Molto della vita di Vittore Carpaccio, pittore veneziano, resta un mistero. Non se ne conosce la data di nascita, dubbio se avesse o meno aiuti per la realizzazione dei suoi dipinti, incerta la data della sua morte. Si sa che “Maistro Vector dicto Scarpazha”, che latinizzerà poi il cognome poco prestigioso in “Carpathio”, nei primi anni del Cinquecento collabora con Giovanni Bellini nella Sala del Maggior Consiglio in Palazzo Ducale a Venezia e viene incaricato nel 1508 di stabilire il prezzo degli affreschi di Giorgione sulla facciata del Fondaco dei Tedeschi. Restano le sue opere, compendio della cultura europea tra Quattrocento e Cinquecento nutrita di Pisanello, Piero della Francesca, Antonello da Messina e delle innovazioni dei fiamminghi. Sono straordinari cicli narrativi, “teleri”, eseguiti su tela per scongiurare i problemi di deterioramento a causa dell’umidità che a Venezia mina gli affreschi, realizzati per le Scuole della Serenissima, associazioni di arti e mestieri, comunità di cittadini stranieri o istituzioni laiche di devozione.
La mostra riunisce i sei episodi con le Storie della Vergine realizzati intorno al 1504 per la Scuola degli Albanesi (oggi disperse tra Brera, Accademia Carrara di Bergamo, Museo Correr e Galleria Franchetti alla Ca’ d’Oro) e due delle quattro tele delle Storie della vita di Santo Stefano (1511-1520), la Lapidazione proveniente dalla Staatgallerie di Stoccarda e la Predica dal Louvre, mentre per gli esemplari conservati rispettivamente allo Staatliche Museum di Berlino e alla Pinacoteca di Brera, il cui stato di conservazione non ha reso possibile il prestito, si è proceduto a riproduzioni in scala. La mostra è inoltre occasione per ammirare le opere presenti stabilmente alle Gallerie dell’Accademia, come Il miracolo dell’ossesso realizzato per la Scuola di San Giovanni Evangelista, uno straordinario ritratto di città. Testimonianza dell’aspetto urbanistico di Venezia nel Quattrocento, con il ponte di Rialto in legno, è anche uno spaccato di vita cittadina, con il brulichio di gondolieri, mercanti veneziani e orientali, nobili in veste nera e rossa, garzoni con botti di vino, muratori, donne sulle altane e ritratti di contemporanei del pittore, ad attestare la “veridicità” dell’evento.
Le scene con le Storie di Sant’Orsola, commissionate nel 1490, riprendono una leggenda, popolare nell’Europa medioevale, che diviene pretesto per ambientare in un tempo remoto e in luoghi lontani costumi, tradizioni, cerimoniali e atmosfera della Serenissima tardoquattrocentesca.
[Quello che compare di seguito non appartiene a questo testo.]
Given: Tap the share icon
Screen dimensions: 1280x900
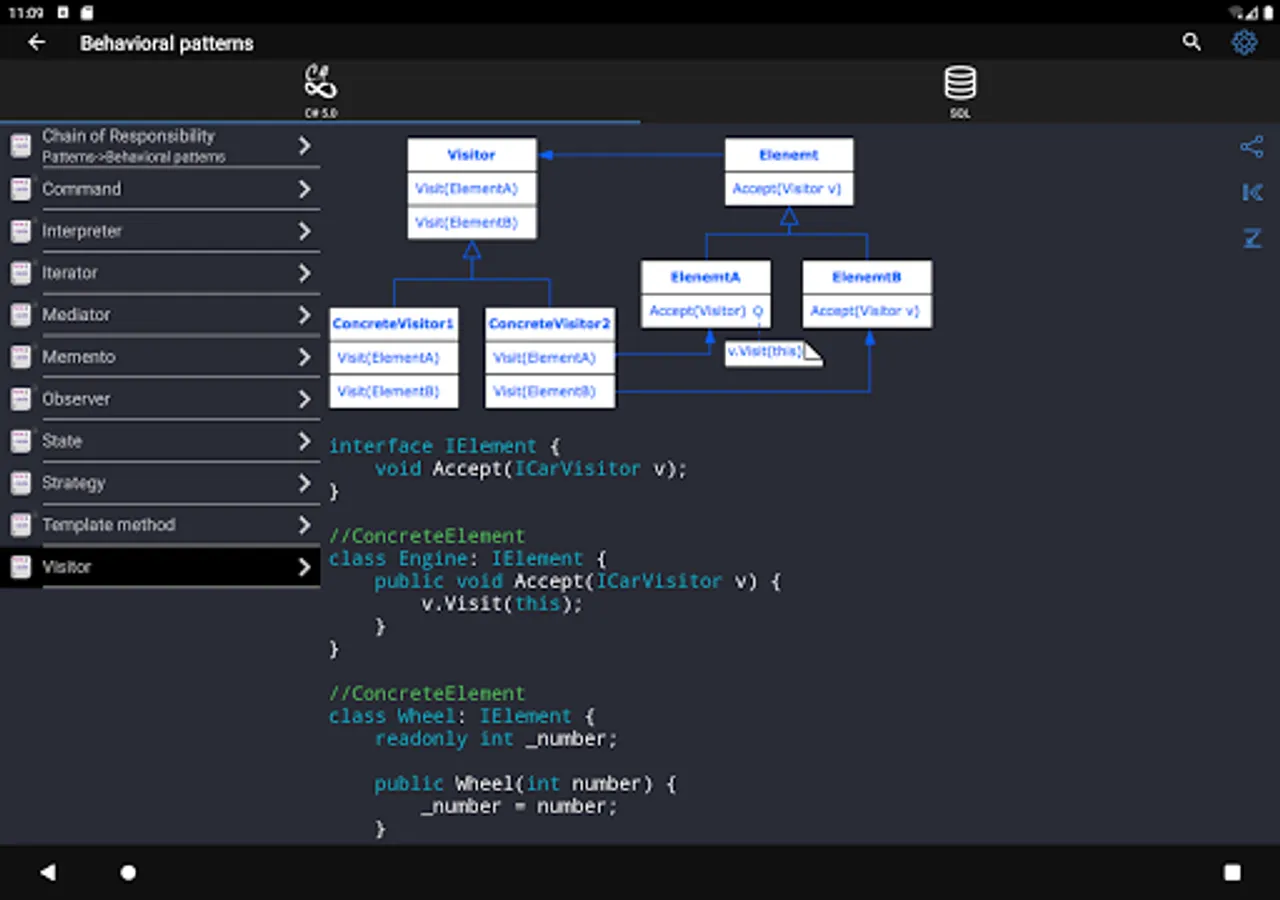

Abile orchestratore, Carpaccio organizza in un unico telero episodi che si svolgono in tempi e luoghi differenti, secondo un procedimento tipico degli arazzi franco-fiamminghi. Il racconto si snoda ritmicamente da un telero all’altro coinvolgendo lo spettatore nelle storie di Orsola e delle “undicimila vergini” sue compagne drammaticamente massacrate dagli Unni a Colonia.
Carpaccio non ha mai viaggiato. Assembla luoghi reali e luoghi immaginati, moschee e minareti a edifici veneziani servendosi di stampe come fossero appunti di viaggio. Usa spesso, per firmare le sue invenzioni, il termine “finxit” invece di “pinxit”. Gli animali che prendono parte alle scene sono sempre portatori di simbolismi, come il coniglio bianco che rimanda alla fecondità virginale, il daino dalle corna palmate all’aspirazione religiosa, il falco alle virtù guerriere. Occupano il palcoscenico dell’azione drammatica insieme alla folla multicolore e varia, alla moltitudine di costumi diversi, copricapi greci, turbanti mediorientali, veli, segno di una feconda convivenza dei “diversi” che Venezia, porta d’Oriente, sperimentava da tempo.
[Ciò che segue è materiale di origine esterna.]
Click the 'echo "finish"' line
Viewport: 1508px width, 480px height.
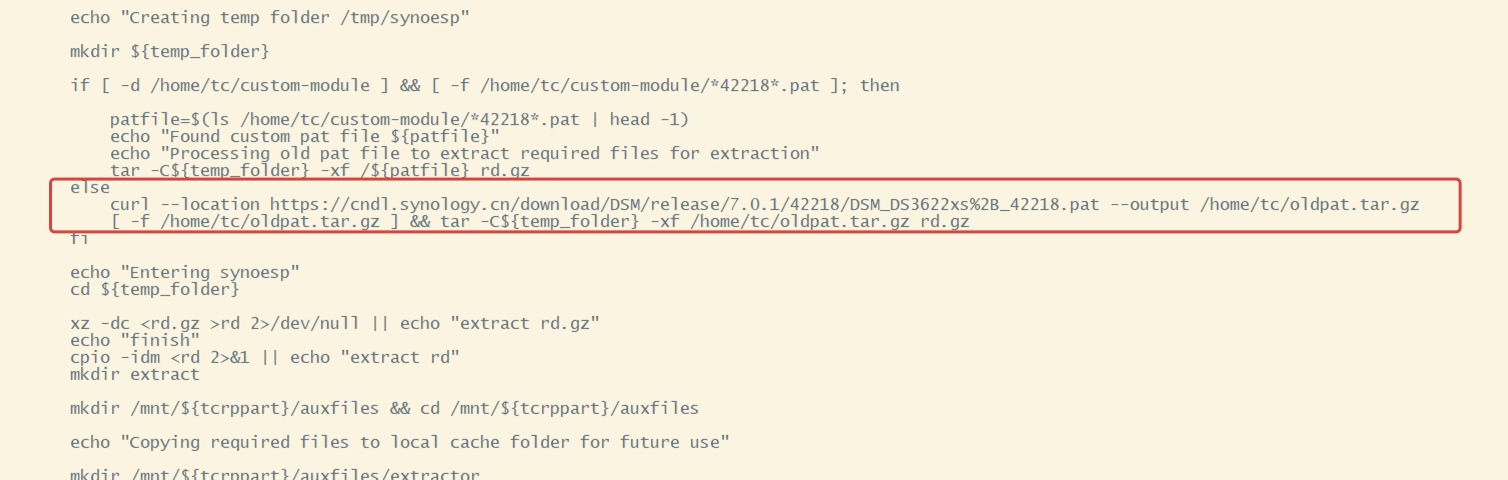(135, 340)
Il viaggio nell’universo carpaccesco non si ferma qui. Continua al Museo Correr dove il Ritratto d’uomo dal berretto rosso e Le Dame, a lungo credute Cortigiane ci danno prova del talento ritrattistico del pittore, autore anche del vivace e brillante ciclo dedicato ai santi patroni Gerolamo, Giorgio e Trifone alla Scuola di S.Giorgio degli Schiavoni.